One of the main applications of artificial intelligence in all sectors is the personalization of the user experience, by allowing the different tools to be adapted, through an automatic learning process, to the preferences of different users. And, once again, the financial sector is no exception.

Although there is still much to come there are already personal banking applications that use artificial intelligence to interact with users and adapt to their preferences and needs. Banks also use AI systems to organize their operations, invest in securities and manage the property, and as a means to monitor for illegal trading. There are also advisory robots that can make investments, and depending on the information they have at their disposal about the preferences of the investor.  They can automatically decide what the best investments for an investor and make trades.

In fact, back in 2001, in a human versus AItest, the AI outperformed humans in a simulated financial trading competition.  That promise has led to more AI driven trading.  According to CNBC over 700 million dollars have been invested in AI in 2015 and 2016. And the changes that have taken place have revealed the enormous potential of this technology to increase revenues, reduce costs and minimize risks. For the financial sector, AI could create operational efficiencies in financial planning and other areas ranging from trade to insurance underwriting and claims.

Robo AdvisorRobo-Advisory financial planning- What is a Robo-Advisor and How Does It Work?

Robo-advisors are digital technology platforms providing automated financial planning services based on algorithms with minimal supervision by humans. Today, customers have a direct access to robo-advisor services with many investment houses. Unlike their human counterparts, robot-advisors monitor markets without stopping and are available 24/7. Robo-advisors can offer investors up to 70% savings in costs and usually do not require a minimum to participate.

Robo-advisory is just starting to impact personal finance and wealth management sectors. While the total assets under management (AUM) of current robo-advisors represent $1trillion of the $74 trillion wealth management industry (less than 1% of all managed assets account), Business Insider estimates that this figure will increase to 10% by 2020. This amounts to about $8 trillion in assets under management (AUM).

Artificial intelligence tradeArtificial intelligence trade – the transition from man-made models to true AI

For years, investment management firms have relied on computers to handle the trade. About one 1,360 hedge funds, which account for 9% of all funds, depend on large statistical models built by data scientists who often hold doctorates in mathematics.  However, these models only use historical data, are often static, require human intervention, and do not react immediately when the market changes.
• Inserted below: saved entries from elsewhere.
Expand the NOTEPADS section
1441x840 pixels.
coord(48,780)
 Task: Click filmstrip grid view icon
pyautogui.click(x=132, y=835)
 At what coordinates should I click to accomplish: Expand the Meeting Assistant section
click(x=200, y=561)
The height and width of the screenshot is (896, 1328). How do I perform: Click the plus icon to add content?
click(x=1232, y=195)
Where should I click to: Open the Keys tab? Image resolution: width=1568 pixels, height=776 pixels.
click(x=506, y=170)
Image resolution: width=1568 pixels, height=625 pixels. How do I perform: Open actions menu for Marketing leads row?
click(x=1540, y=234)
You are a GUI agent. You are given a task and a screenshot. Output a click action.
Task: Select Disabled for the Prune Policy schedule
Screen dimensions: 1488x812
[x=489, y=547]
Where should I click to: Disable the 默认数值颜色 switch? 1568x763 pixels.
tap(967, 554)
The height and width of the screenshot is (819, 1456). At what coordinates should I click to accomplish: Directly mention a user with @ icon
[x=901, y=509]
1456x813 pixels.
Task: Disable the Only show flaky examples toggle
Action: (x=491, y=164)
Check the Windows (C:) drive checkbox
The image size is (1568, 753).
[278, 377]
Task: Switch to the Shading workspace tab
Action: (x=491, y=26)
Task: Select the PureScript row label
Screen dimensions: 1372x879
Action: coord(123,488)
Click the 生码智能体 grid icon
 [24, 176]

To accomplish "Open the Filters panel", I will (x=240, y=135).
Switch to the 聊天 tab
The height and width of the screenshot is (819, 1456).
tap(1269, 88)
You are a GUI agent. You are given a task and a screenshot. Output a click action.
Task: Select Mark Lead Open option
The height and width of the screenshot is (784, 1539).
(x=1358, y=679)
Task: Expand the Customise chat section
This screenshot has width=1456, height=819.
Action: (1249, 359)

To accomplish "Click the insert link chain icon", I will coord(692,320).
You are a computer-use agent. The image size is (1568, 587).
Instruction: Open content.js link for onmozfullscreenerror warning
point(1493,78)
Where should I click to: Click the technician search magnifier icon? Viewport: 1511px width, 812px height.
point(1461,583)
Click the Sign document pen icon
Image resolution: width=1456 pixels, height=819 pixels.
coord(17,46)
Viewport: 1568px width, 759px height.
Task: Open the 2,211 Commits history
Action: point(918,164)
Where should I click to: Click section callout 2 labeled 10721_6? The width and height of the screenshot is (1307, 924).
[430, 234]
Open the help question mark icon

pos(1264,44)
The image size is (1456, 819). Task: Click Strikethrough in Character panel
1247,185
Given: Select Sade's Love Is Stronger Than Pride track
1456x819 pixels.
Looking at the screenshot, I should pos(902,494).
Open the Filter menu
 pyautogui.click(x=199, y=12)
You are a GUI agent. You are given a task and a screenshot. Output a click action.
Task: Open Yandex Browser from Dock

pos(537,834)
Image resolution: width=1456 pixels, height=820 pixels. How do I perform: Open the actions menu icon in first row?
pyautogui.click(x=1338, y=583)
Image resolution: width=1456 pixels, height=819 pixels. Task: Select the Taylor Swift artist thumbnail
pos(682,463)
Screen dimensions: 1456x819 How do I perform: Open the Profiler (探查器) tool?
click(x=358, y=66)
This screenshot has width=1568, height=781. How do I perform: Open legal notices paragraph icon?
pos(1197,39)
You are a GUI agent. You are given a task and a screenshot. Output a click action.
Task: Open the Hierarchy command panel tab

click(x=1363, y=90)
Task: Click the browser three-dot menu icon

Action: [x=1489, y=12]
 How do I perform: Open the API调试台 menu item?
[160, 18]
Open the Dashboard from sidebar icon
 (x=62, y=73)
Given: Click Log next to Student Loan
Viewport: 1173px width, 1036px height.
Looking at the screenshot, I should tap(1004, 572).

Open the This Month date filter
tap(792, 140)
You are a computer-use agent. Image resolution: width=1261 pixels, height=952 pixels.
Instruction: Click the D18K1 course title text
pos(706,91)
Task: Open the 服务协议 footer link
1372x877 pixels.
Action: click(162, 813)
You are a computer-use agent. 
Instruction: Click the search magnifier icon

As a result, the funds are migrating to increasingly more real-time AI models, which can analyze huge volumes of data, as well as continually improving their analysis models based on results.

Headed Toward the Future

Governor of the Bank of Japan, Haruhiko Kuroda, mentioned at a conference on AI and Financial Services in 2017 that:

“It is important that we consider constructively the desirable ways in which human beings and AI complement each other rather than confront one another. For example, human judgment is not totally free from existing paradigms and is sometimes lax to change, AI could adjust our bias through neutral analysis and find new correlations between a myriad of data, while humans could complement the weakness of AI with their intuition, imagination, and common sense.”  (Quote Reference)

With the help of machine learning in robo financial advisory, there will be even spreading of the benefits of financial advice across consumers regardless of the size of the investment. A human adviser may be biased in favor of those with more cash or a client who demands extra attention, but this is not the case for robo-advisors.

Apart from reducing the human biases of investing, using an AI-based financial planning software can also reduce the time and cost involved in investing because management fees will decrease when robo-advisors assist or replace human advisors.